→ Document text:
----

I don't really get what you're not seeing about how that isn't money multiplication ...

With 100% reserve, one cannot apply infinite geometric series and sequences

Not in a closed system, no. But the economy isnt a closed system. Lets say im SigmaBank, instead of Sigmajin. And i run the first national bank of steemsville. In steemsville, there is a 100% reserve, so i can't lend money on my deposit account balances. I have company B in my loan office and they want a 100000 steem loan. I want to write the loan. Im fucked, right? 100% reserve. My deposits are spoken for.

FOrtunately, I know complexring. Complex is rich as all hell and he has 300K steem on deposit. He has millions of dollars in steem that he cant possibly use all of. So i say to complex, "why don't you take 100K steem out of your bank account, and give it to me. Ill write you an IOU, lend it out, and well split the interest."

You know im good for it because im a fucking bank... its not like im going to run off. If you didnt trust me, you wouldnt have 300K steem on deposit in the first place.

----

→ What the exercise asks: Please reproduce the text about bank lending under a 100% reserve in full, word for word.

→ Given material:
----

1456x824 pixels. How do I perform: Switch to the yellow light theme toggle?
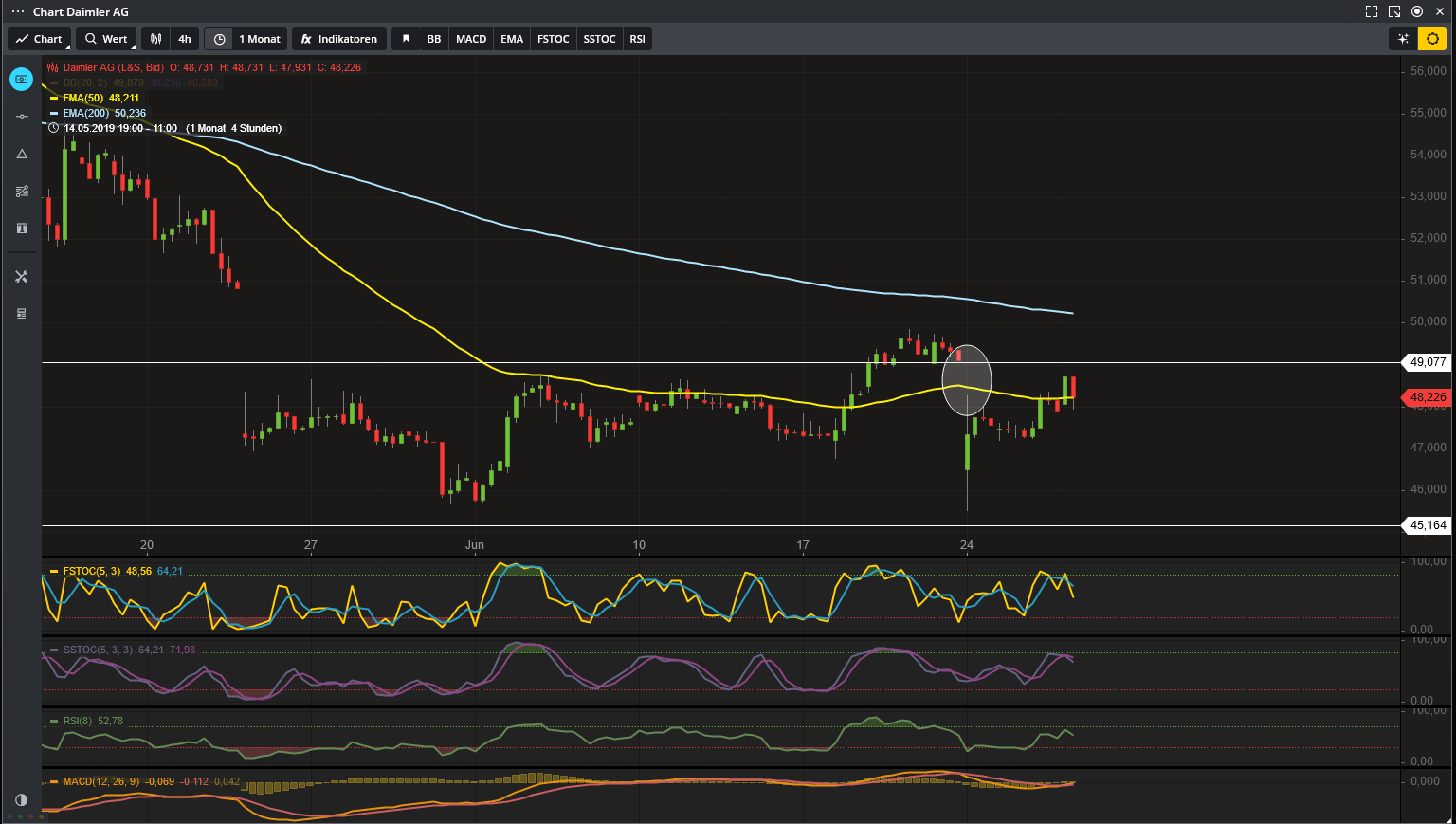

----

→ Final result:
I don't really get what you're not seeing about how that isn't money multiplication ...

With 100% reserve, one cannot apply infinite geometric series and sequences

Not in a closed system, no. But the economy isnt a closed system. Lets say im SigmaBank, instead of Sigmajin. And i run the first national bank of steemsville. In steemsville, there is a 100% reserve, so i can't lend money on my deposit account balances. I have company B in my loan office and they want a 100000 steem loan. I want to write the loan. Im fucked, right? 100% reserve. My deposits are spoken for.

FOrtunately, I know complexring. Complex is rich as all hell and he has 300K steem on deposit. He has millions of dollars in steem that he cant possibly use all of. So i say to complex, "why don't you take 100K steem out of your bank account, and give it to me. Ill write you an IOU, lend it out, and well split the interest."

You know im good for it because im a fucking bank... its not like im going to run off. If you didnt trust me, you wouldnt have 300K steem on deposit in the first place.